Bug bounty denied? Hmmm ... OK, let's see ... - eviltoast

hi, i’m daniel. i’m a 15-year-old with some programming experience and i do a little bug hunting in my free time. here’s the insane story of how I found a single bug that affected over half of all Fortune 500 companies:

  • Lvxferre@mander.xyz
    link
    fedilink
    English
    arrow-up
    7
    ·
    23 days ago

    My sides went into orbit!

    The way that the Github comment is phrased, it implies that the link contains additional info that hackermondev didn’t mention. It doesn’t - instead it contains a subset of that info, missing critical bits:

    1. That Zendesk initially dismissed hackermondev’s report.
    2. That the “third parties” in question were Zendesk’s clients.
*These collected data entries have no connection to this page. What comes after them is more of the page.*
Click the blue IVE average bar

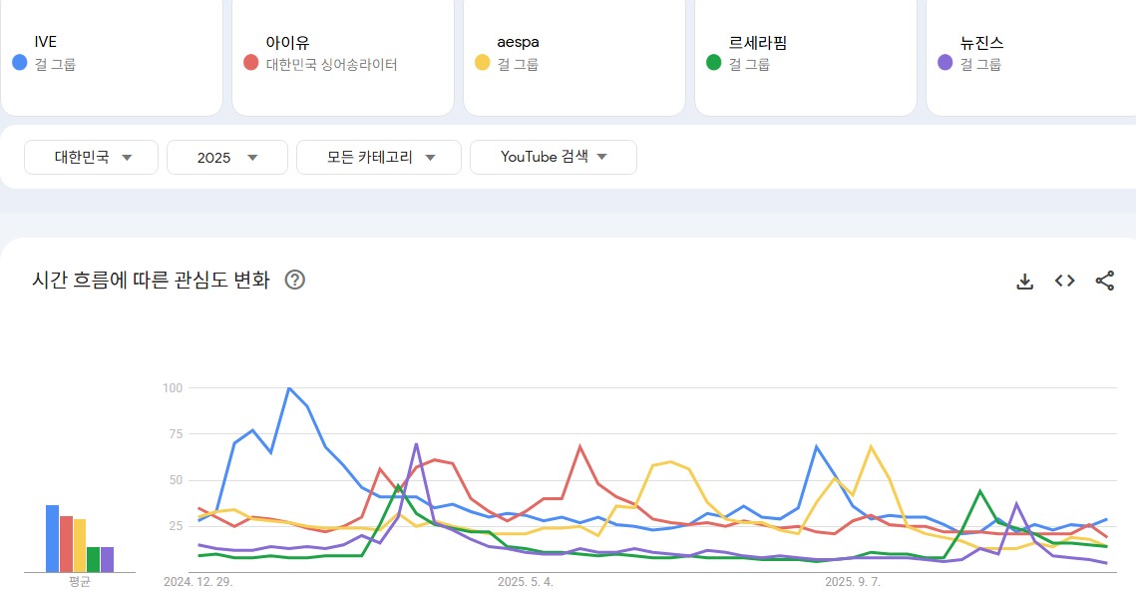pos(52,539)
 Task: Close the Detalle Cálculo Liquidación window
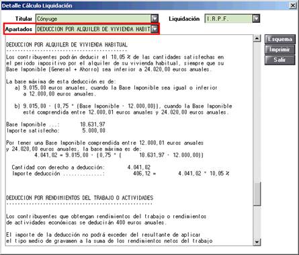pyautogui.click(x=293, y=5)
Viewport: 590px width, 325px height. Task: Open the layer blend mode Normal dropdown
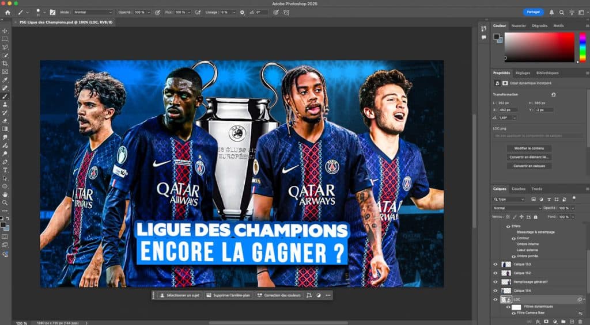tap(517, 208)
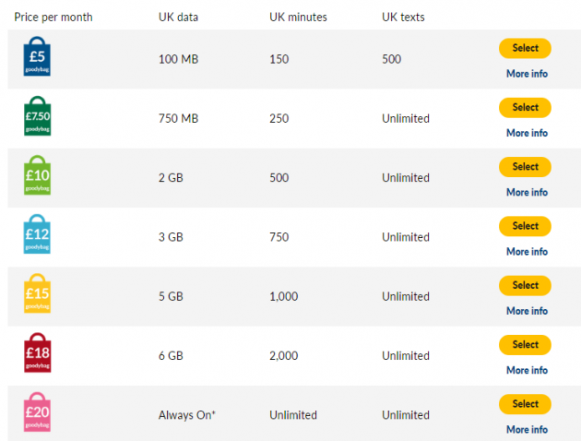The height and width of the screenshot is (441, 581).
Task: Select the £12 3 GB plan
Action: click(525, 226)
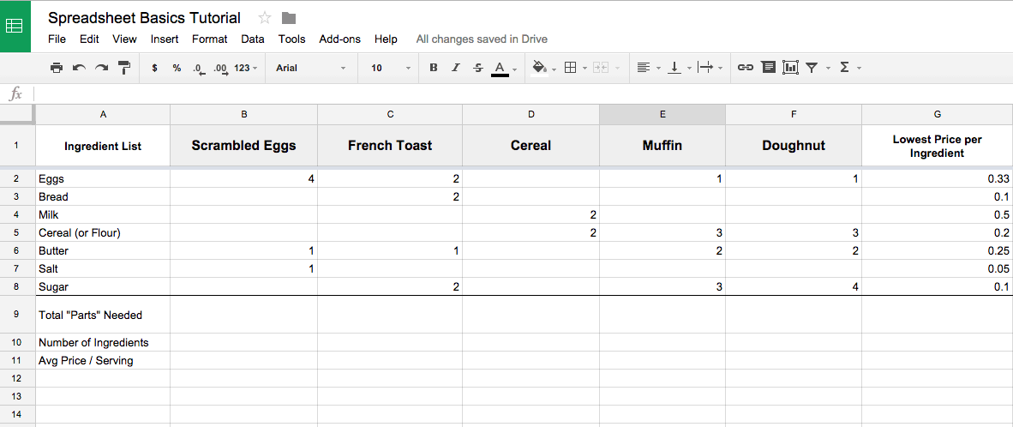Image resolution: width=1013 pixels, height=427 pixels.
Task: Undo the last action
Action: point(79,68)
    Both pieces of info were omitted to back up a lie present in the text, that the bug hunter would have “violated key ethical principles”. He didn’t - as he noticed that Zendesk gives no flying fucks about the security issue, and that remediation was unlikely, he warned the people affected by the issue, so they can protect themselves against it.

    Zendesk is not just being irresponsible - it’s also being manipulative, and doubling down instead of doing the right thing (“we incorrectly dismissed that report. It was our bad. Here’s your 2k.”) They have no grounds to talk about ethical principles.